There is actually a great deal to like here.  The town, the snow, the frontier, the horses, the people — all perfectly rendered and believable.  Major kudos are due to director Mario Azzopardi for the episode.  Who knows to what extent he deserves credit for the production design, but dude knows how to use a camera.  Thank God we get the occasional director who understands that the camera’s range doesn’t stop at the first actor in the view-finder.  He frequently layers in a horse running away in the background, the Preacher passively observing, or simply the flowing river which give an immense texture to the scene and story.

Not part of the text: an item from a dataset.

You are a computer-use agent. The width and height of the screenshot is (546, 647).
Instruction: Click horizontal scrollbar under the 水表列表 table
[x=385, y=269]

As mentioned several times above, I wasn’t sure of the motivation in a few scenes, but the feel of the episode completely won me over.  If I had to complain about anything it is that 2 of the cowboys are unbelievable assholes; I mean over the top, hammy, in your face assholes.  And 3 of them are too much Hollywood purty-boys.[1]  Where’s Ernest Borgnine when you need him?  Sure, dead now, but not in 1997.

Rating:  Maybe not my heart’s desire, but fulfilled my desire for a fine hour of TV.

Post-Post:

  • [1] Apologies to the fourth.  I’m sure he is a nice guy and fun at parties.
  • Title Analysis:  Heart’s Desire is the name of the town.  Really a complete non-sequitur.